Avant-projet de loi sur la carte santé du Québec - La démocratie aux prises avec le gouvernement électronique
Pierrot Péladeau - Spécialiste de l'évaluation sociale de système d'information basé au Centre de bioéthique de l'Institut de recherches cliniques de Montréal et associé au CEFRIO
6 août 2002
À Québec comme à Ottawa, nos parlements prennent congé pour l'été. C'est habituellement l'occasion d'un bilan de santé de la vie parlementaire. Au Québec, l'exercice prend une signification particulière puisqu'on discute de possible rénovation de nos institutions. En mars dernier d'ailleurs, le gouvernement a nommé un ministre responsable de la Réforme parlementaire.
Dans cette réflexion, un événement de l'hiver dernier mérite l'attention, à savoir la consultation publique sur l'avant-projet de loi sur la carte santé du Québec. Les médias ont surtout relaté les controverses touchant le projet de carte à puce dont les promoteurs furent finalement renvoyés à leur planche à dessin. Cependant, les difficultés de déroulement du débat lui-même interpellent plutôt les parlementaires et les citoyens.
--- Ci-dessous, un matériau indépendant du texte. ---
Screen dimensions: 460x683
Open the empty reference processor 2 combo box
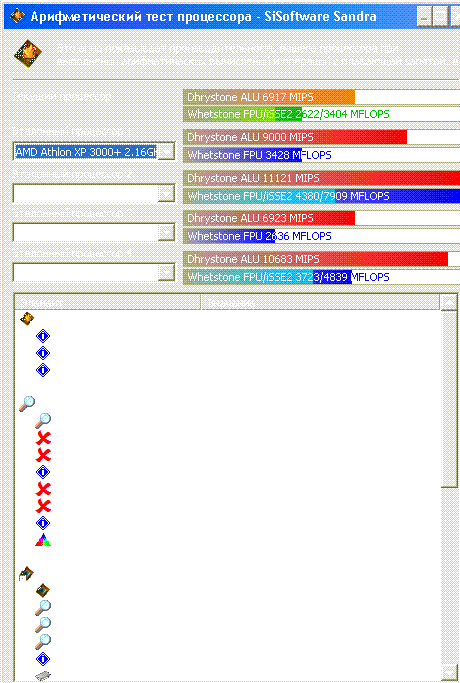click(x=94, y=194)
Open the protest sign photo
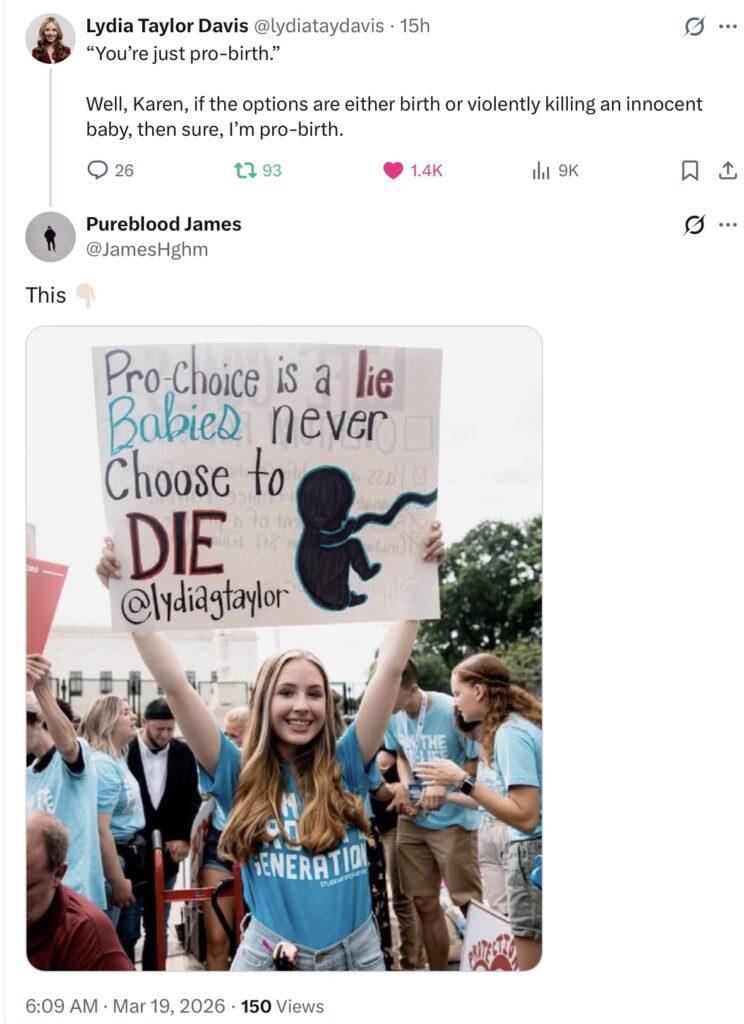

Car elles présagent de défis qui deviendront la règle au XXIe siècle.
Le Québec avait été convié à discuter l'ébauche d'une loi visant le remplacement de l'actuelle carte d'assurance maladie (carte-soleil) par une carte à microprocesseur devant supporter plusieurs applications, notamment:
-avant chaque consultation, vérification électronique de la couverture d'assurance maladie du patient;
-après consultation, production au patient d'un relevé des services reçus ;
-production de statistiques sur la consommation des services;
-index provincial des patients;
-résumé partageable d'informations de santé du patient.
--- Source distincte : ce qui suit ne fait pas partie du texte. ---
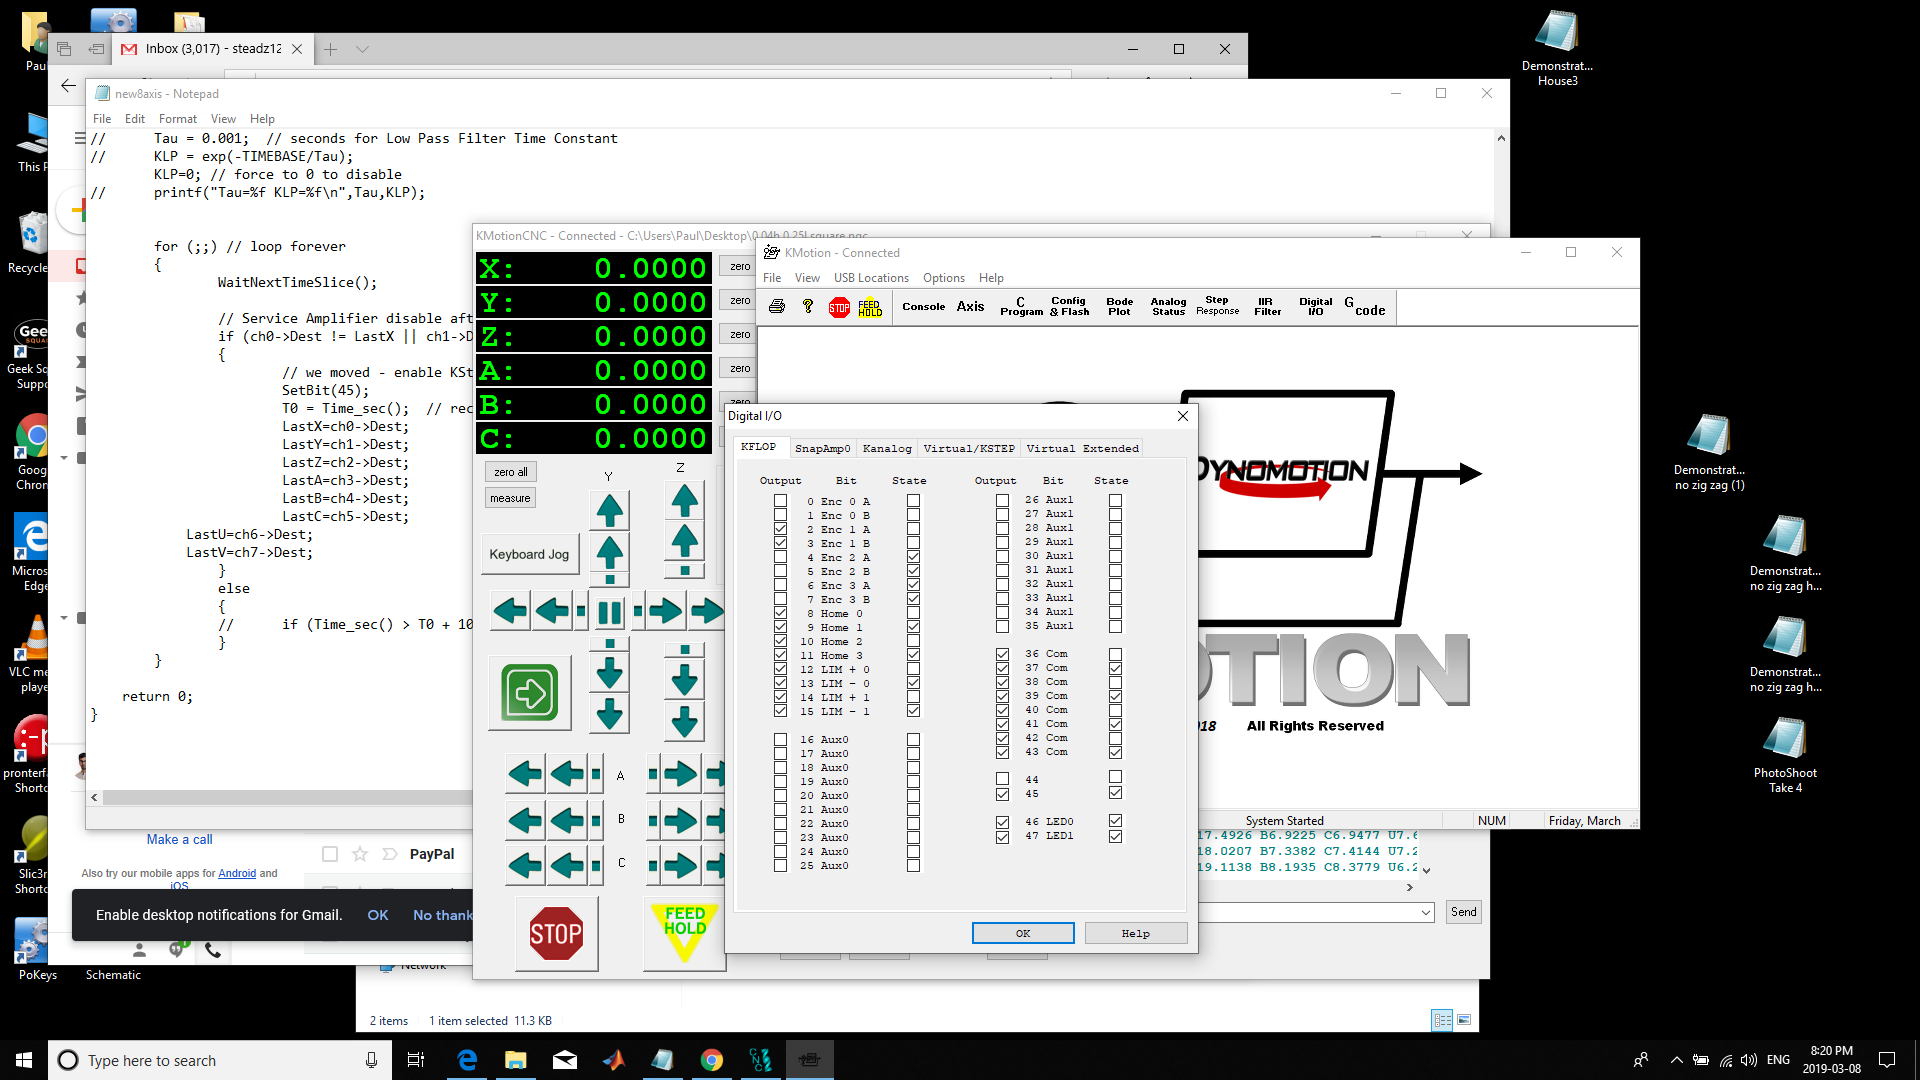This screenshot has height=1080, width=1920.
Task: Toggle output checkbox for bit 16 Aux0
Action: point(780,740)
Le texte législatif était substantiel: 43 pages et 126 articles dont plusieurs modifiaient sept lois existantes. Pourtant, les participants à la consultation n'arrivèrent même pas à s'entendre sur la finalité du projet (clinique? administrative? commerciale?).
Quelques acteurs clés se sont déclarés incapables de participer à la consultation. Et parmi la cinquantaine d'organisations et individus ayant soumis des mémoires, nombreux furent ceux qui eurent peine à cerner la portée et les effets du texte de loi. Par exemple, la Commission des droits de la personne a dû s'affirmer incapable de se prononcer sur la conformité du projet à la Charte québécoise. Un fait rarissime au cours des 25 ans où, conformément à sa mission, l'organisme a analysé chaque année des dizaines et des dizaines de projets de loi.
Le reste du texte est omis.